##### RECORDS SHOWN #####

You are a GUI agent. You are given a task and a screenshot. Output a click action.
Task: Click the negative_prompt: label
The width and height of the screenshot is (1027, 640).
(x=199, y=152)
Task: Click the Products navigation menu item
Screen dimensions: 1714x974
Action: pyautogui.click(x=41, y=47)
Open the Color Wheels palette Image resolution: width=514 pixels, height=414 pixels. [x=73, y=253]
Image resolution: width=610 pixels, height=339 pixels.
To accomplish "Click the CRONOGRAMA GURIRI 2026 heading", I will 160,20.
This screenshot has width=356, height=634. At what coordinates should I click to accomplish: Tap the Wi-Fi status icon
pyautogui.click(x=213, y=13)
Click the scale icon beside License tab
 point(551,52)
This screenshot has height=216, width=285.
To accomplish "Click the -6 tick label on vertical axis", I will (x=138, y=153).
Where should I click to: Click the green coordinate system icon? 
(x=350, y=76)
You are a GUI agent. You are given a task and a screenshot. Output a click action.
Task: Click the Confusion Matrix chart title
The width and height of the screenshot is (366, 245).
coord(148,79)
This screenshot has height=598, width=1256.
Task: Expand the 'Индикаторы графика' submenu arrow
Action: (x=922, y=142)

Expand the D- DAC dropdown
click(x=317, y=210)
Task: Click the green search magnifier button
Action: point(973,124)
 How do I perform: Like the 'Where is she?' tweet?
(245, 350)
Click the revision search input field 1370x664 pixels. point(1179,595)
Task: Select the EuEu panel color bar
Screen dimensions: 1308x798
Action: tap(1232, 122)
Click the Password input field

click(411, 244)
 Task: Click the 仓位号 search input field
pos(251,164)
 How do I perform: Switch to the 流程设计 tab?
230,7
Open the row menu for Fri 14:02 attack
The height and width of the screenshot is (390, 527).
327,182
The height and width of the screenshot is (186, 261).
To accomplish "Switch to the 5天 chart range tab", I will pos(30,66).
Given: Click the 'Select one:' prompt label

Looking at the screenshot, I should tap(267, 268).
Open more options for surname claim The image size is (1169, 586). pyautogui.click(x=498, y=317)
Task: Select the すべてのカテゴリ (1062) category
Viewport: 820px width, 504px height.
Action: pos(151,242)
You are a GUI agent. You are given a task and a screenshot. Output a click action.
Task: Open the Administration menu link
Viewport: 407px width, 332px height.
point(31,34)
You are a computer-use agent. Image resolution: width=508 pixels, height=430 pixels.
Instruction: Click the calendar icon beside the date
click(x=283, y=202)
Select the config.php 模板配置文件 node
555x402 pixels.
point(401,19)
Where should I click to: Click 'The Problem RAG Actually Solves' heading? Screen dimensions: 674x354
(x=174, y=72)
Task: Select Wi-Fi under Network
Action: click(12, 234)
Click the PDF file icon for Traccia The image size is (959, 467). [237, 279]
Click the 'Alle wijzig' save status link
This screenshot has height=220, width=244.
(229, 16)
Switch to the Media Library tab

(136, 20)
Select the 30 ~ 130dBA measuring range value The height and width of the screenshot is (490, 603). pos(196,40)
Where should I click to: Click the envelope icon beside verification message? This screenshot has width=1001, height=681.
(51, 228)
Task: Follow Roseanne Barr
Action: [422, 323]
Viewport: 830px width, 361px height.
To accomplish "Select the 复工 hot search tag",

#####

Wherever the string "chart" is found in the entries, copy the line it sits in.

ANSWER TO THE EXERCISE>
Task: Click the Confusion Matrix chart title
To accomplish "Switch to the 5天 chart range tab", I will pos(30,66).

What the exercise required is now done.